At some point I’m going to stop apologising at the start of these blogs; I’ve been busy work wise and also had some very interesting ups and downs when it comes to dear Sarah, hence my lack of posts. Also, it’s starting to come into summer over here and so I’ve been kicking the tyres on the bike (translation, doing too many miles and wondering why various bits of my body, already sore and on the edge of breaking are, well, breaking).
Anyway, it’s been another interesting couple of weeks in the on-going battle internally between her, fuelled by a roller-coaster of hormones (yes, I’m still tinkering), and him, who has been feeling alternately wretched and full of the joys of Spring; maybe there is something to this bi-polar stuff, or rather tri-polar as she has a completely different set of emotions, worries, loves and drives than him.
Yeah, it’s going to be one of *those* posts, so stick with me, or just look at the pictures and captions as I’ll put lots in to cheer up the whole thing.
So last Wednesday I was in London for, of all things, an Xmas do. Due to Covid and other things my team hasn’t had an Xmas do in three years, and rather than wait for the inevitable and over-busy period at the end of the year we decided to have one early in the year.
Actually, wind that back a little. The story actually starts on Monday; I was in Bristol for some cool work (with robots) and went out drinking with a colleague who is trans. She’s very sweet and a great person to go drinking with, but she’s currently on the wagon due to excesses that sound very similar to my behaviours. Anyway, her partner came along and we got talking about just how Bristol has changed – when I was growing up there in the 70s and 80s it was rampantly homophobic and racist; now it’s delightfully gentrified and somehow not my Bristol. With my internal struggles it was a little poignant and sad to realise that the person I am now, regardless of what gender I am at any moment, is not the person I was when I was a Bristolian. If Bristol had been the way it is now then, I would be a much different person.
So fast forward to Wednesday; copious amounts of alcohol were consumed (and yes, I have a drinking problem of sorts; I have social anxiety which is probably/definitely down to the whole gender confuddlement) and we ended up in a very lud and shouty cocktail pub at 2:00am. The conversation got onto trans and the people I was with were painfully ignorant of the hassles trans people have, regardless of where they are on the (massive) spectrum .

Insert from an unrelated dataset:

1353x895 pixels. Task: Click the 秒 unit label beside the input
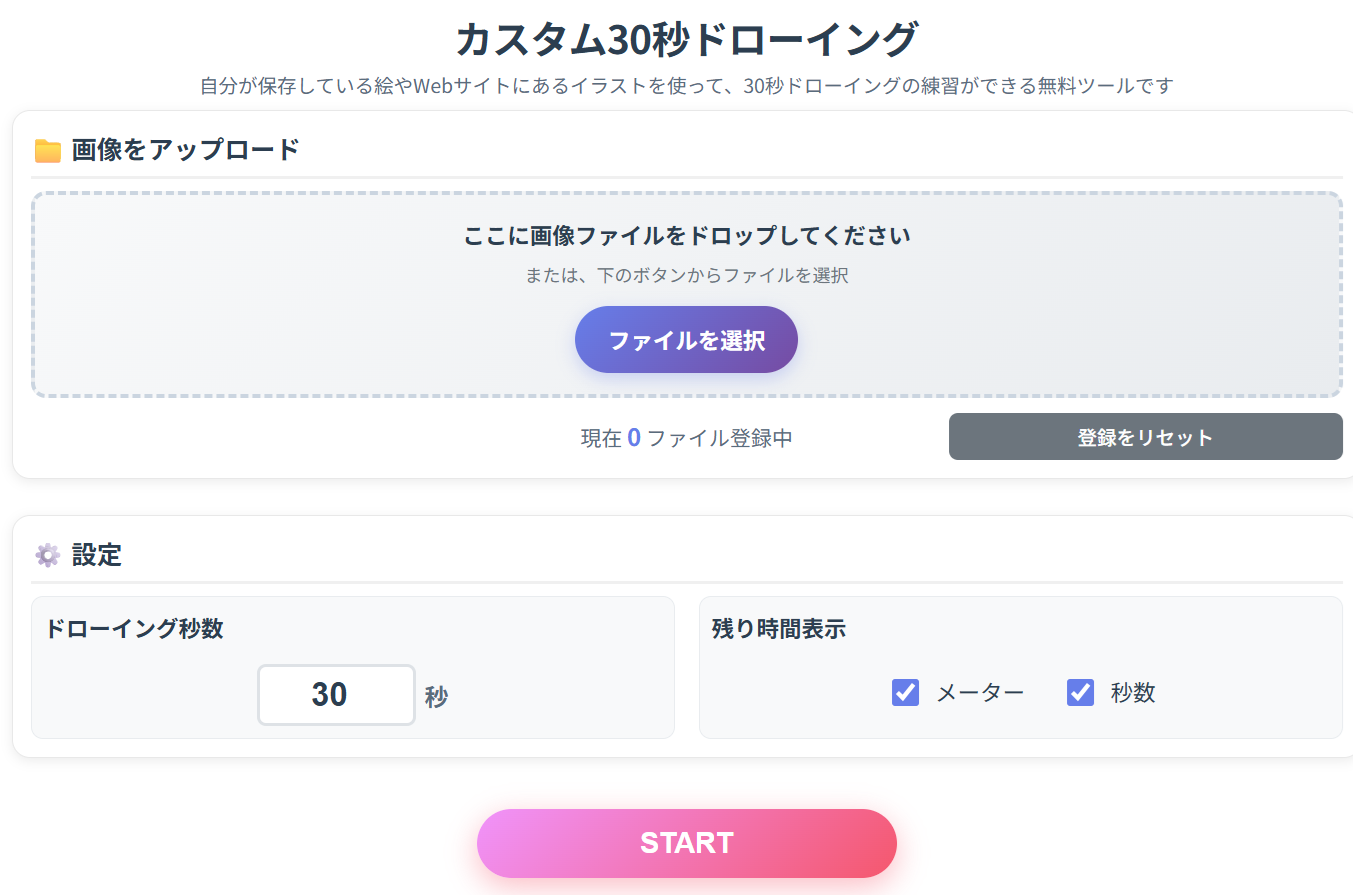pos(437,694)
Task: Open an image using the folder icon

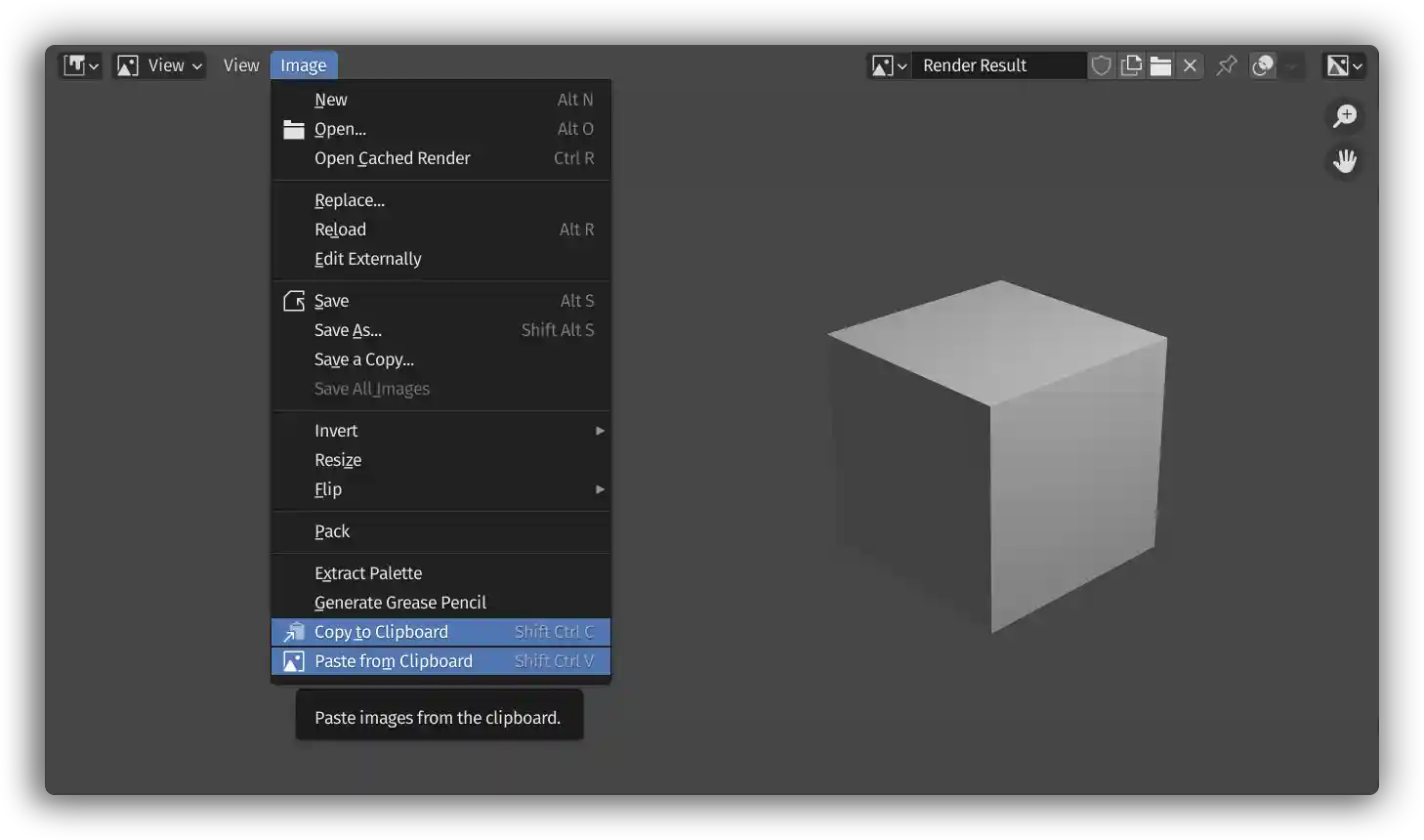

And it was of those moments where my mind went quiet. Should I engage with the conversation and put on the macho-crap disguise, chortling at the discussions about hairy men in dresses using the ladies? Should I hell.
Long story short I brought the conversation to a stunning halt using only four words.
“You realise I’m trans?”
Yes, I was drunk but wow, cathartic doesn’t begin to describe how that felt. Dumbfounded is a good word for their faces.
And then something lovely happened, and normally I hesitate to use that word when describing a bunch of drunken idiots in a bar clutching expensive pints of Mojito, but it was a perfect word.
They were completely understanding. And that almost made me speechless. None of the hatred, anger, disgust I have expected my entire life. Just genuine interest, in why, how, what. Respectful questions, warm tones.
Hellfire, I didn’t expect that. Cue lots of showing of pictures off of my phone, cue lots of utter amazement (granted, it takes a lot of makeup and a gifted makeup artist to make Sarah shine but still) at the massive difference between him and her.
And then something else that I didn’t think would happen in a thousand years.
“We want to go out drinking with Sarah. She seems a lot more fun than you.”
I’ll take that as a complement.
Thursday morning I woke up with a hangover, obviously, but no guilt for the first time that I can remember. All of my fears about revealing her to people I work with just evaporated. And, give my friends their due, the trans-ignorant discussions weren’t cruel, just misinformed.
Only downside is we are coming into Summer, which is when I hibernate Sarah – doing makeover sessions in 30+C isn’t fun at all; men sweat, women perspire and cross-dressers aren’t allowed to do either in case the mascara runs. I do have a couple of sessions in the diary though, otherwise I’d be climbing the walls. Which is hard in heels.
Stay beautiful and occasionally surprise yourself. It’s terrifying and fun.